Imagine if someone told you they were able to lift their weaning rates by more than one third, reduce breeder mortalities to 0.5% and improve turnoff weights by 15%.  

That’s exactly what Russell and Donna Lethbridge have done.  

And to further prove it’s not just theory out of a book, the couple’s Werrington Cattle Company, based north of Hughenden in North Queensland, operates in a harsh environment where any theory is well and truly put to the test. 

With the help of genetic selection, they’ve done two main things to produce these results: 

  • invested in sires with above-average traits for reproduction from a performance-recorded herd with similar breeding objectives 

  • applied selection pressure on the breeder herd for reproductive performance. 

Russell said, in their region, breeder mortality rates are typically high and reproduction rates are low. This is a result of native pasture nutrition levels well below that required for animal maintenance for up to nine months each year.  

But instead of allowing the environment to dictate Werrington’s performance, Russell and Donna have used genetic selection to help them build a more fertile, resilient herd, showing that enormous production and profit improvements can be made in even the toughest of places.  

During the past 25 years, the couple have proven to themselves that:  

  • selecting for fertility is indirectly selecting for adaptability and ‘doing’ ability  

  • removing nonperforming females (for reproduction) improves entire herd performance  

  • weaning rates can be lifted from 45% to 72%  

  • breeder mortality can be reduced to 0.5%.  

Breeding objectives  

Where did they start? The first step was to identify a breeding objective – they wanted an early maturing, highly fertile Brahman herd whose progeny would appeal to a broad range of markets.  

Their approach was surprisingly simple – select for reproduction and the rest will follow.  

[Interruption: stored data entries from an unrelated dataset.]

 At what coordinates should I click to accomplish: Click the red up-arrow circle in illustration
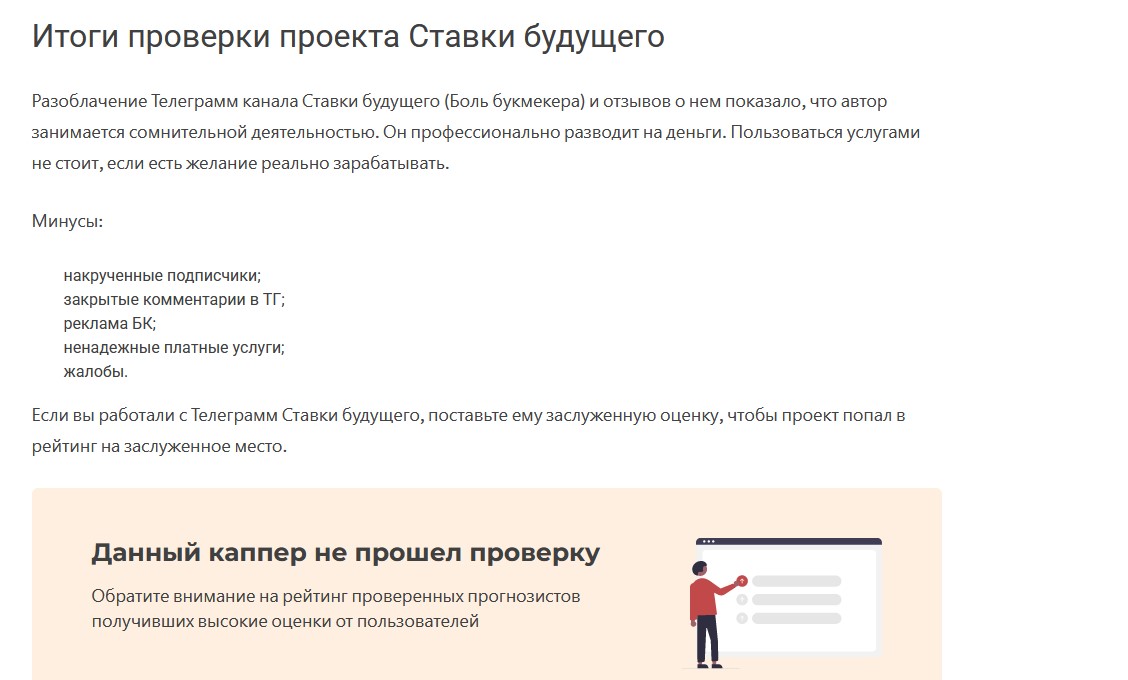(x=742, y=580)
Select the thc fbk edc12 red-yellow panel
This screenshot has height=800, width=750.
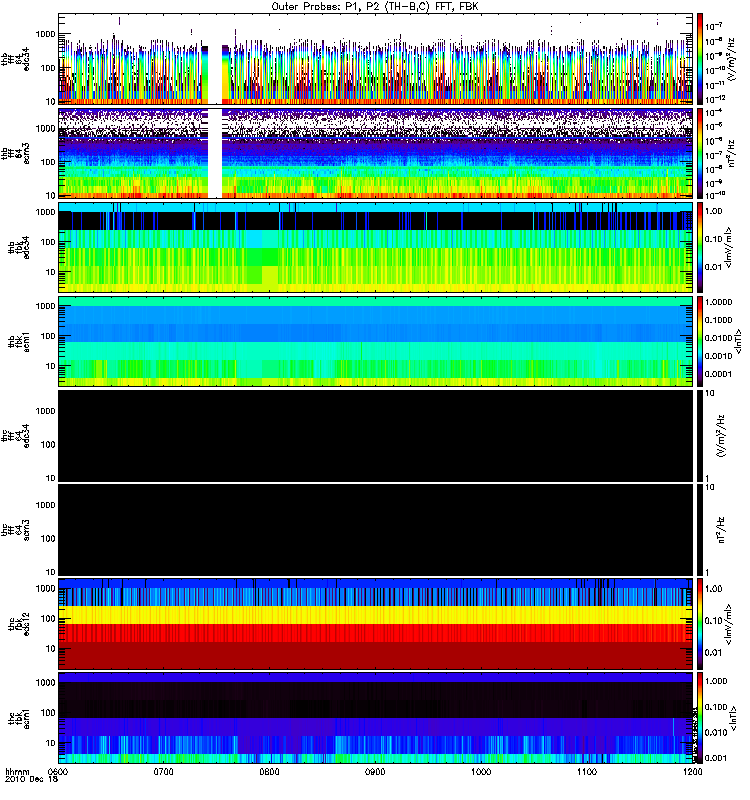point(376,623)
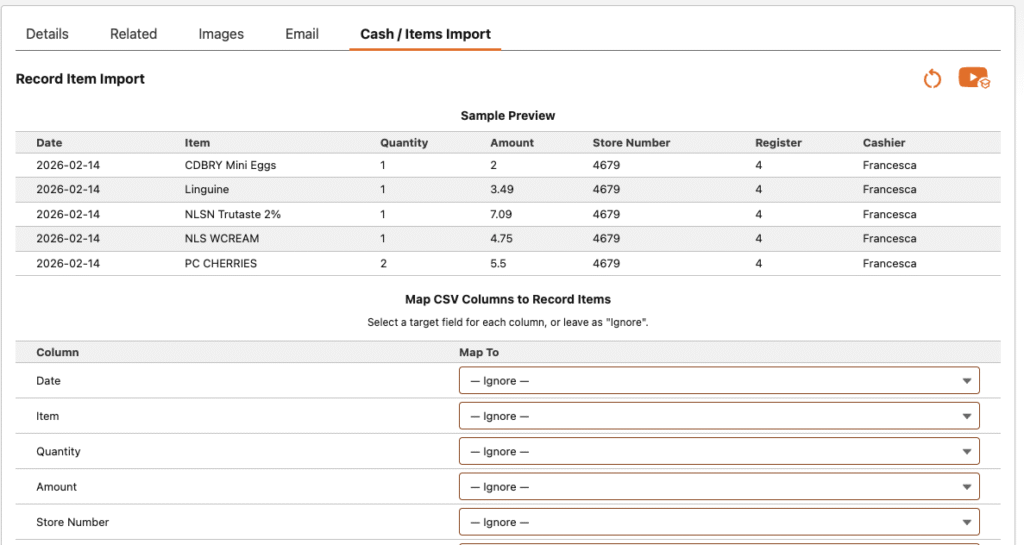
Task: Click the Record Item Import heading
Action: 80,79
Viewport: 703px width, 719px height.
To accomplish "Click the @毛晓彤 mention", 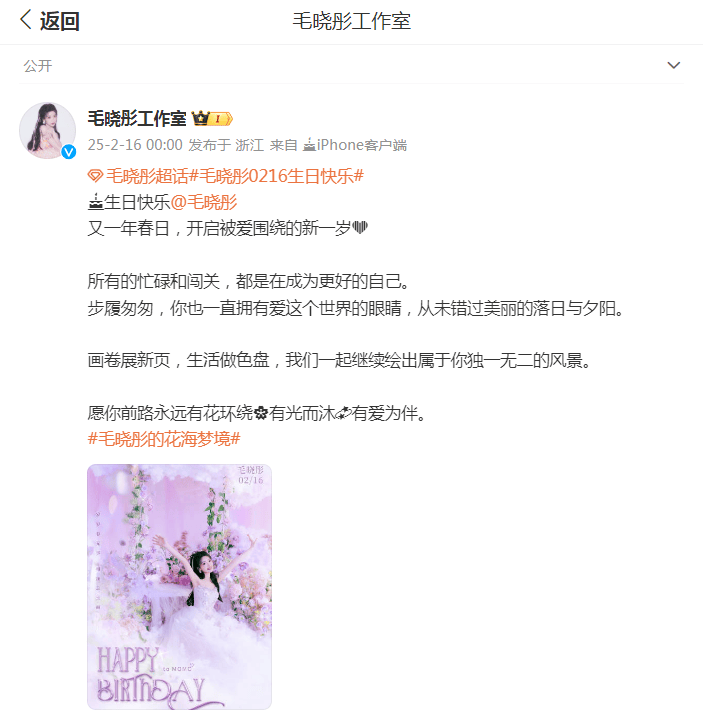I will click(x=204, y=202).

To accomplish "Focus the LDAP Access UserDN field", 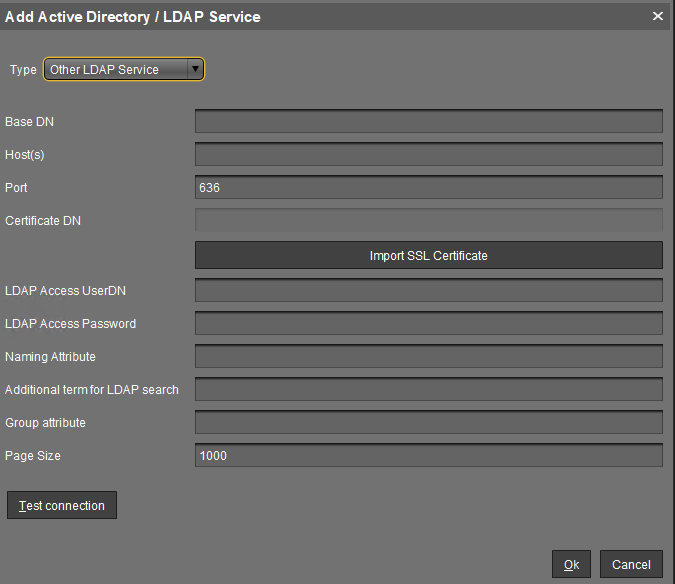I will (x=428, y=291).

“I breed to produce a marketable animal – one that is fleshy and early maturing, will put muscle on bones at any time after 12 months and will lay down fat before it’s three years old,” Russell said.  

To achieve this, Donna and Russell cull non-productive females, and only buy bulls with above average BREEDPLAN ‘days to calving’ values and whose dams are proven reproductive performers.  

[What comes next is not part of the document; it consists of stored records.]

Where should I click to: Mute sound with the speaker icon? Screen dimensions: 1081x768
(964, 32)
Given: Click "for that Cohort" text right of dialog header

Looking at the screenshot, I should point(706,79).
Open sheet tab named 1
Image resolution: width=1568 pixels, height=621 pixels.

“The reliability of the mother is very important,” Russell said.  

“If she’s had nine calves in 10 years, it’s her genetics I want.”  

All females are pregnancy tested each year after a four-month controlled mating period, and all empties become part of the cull cow income stream.  

Heifers, on the other hand, face their biggest fertility challenge first up – a 10-week joining.  

However, pregnancy test results are regularly above 90%, a vast improvement on the 40–50% rate the Lethbridges accepted 25 years ago.  

“Where it really pays off is with the first calvers,” Russell said.  

“We know we can successfully rejoin about 75% on no rain and in challenging conditions.”  

This approach means the entire herd of about 3,000 breeders is young, with about one-third of the annual calf drop out of maiden heifers.  

However, recent benchmarking has shown that these young heifers hold their own. The herd operates at 20% above the district average for reproduction efficiency, and its weaning rate is 25% above the industry average for northern Queensland.  

Choosing the right bulls  

“When they are selecting bulls, I think people are too obsessed with growth traits and don’t pay enough attention to fertility indicators such as moderate frame size, days to calving, calving ease and scrotal circumference,” Russell said.  

“Our most progressive move was finding a seedstock producer who had the same commercial trait objectives as us. Clearly, making the demands on our females was only improving us so far.”  

Russell does not consider growth traits directly when buying bulls but has found that selection using breeding values and indexes has helped improve carcase weights (taking them to 220–240kg carcase weight).  

He believes improved female reproduction also translates to improved adaptation to the environment, with their breeder mortality rate having fallen from 5% to 0.5% over 25 years.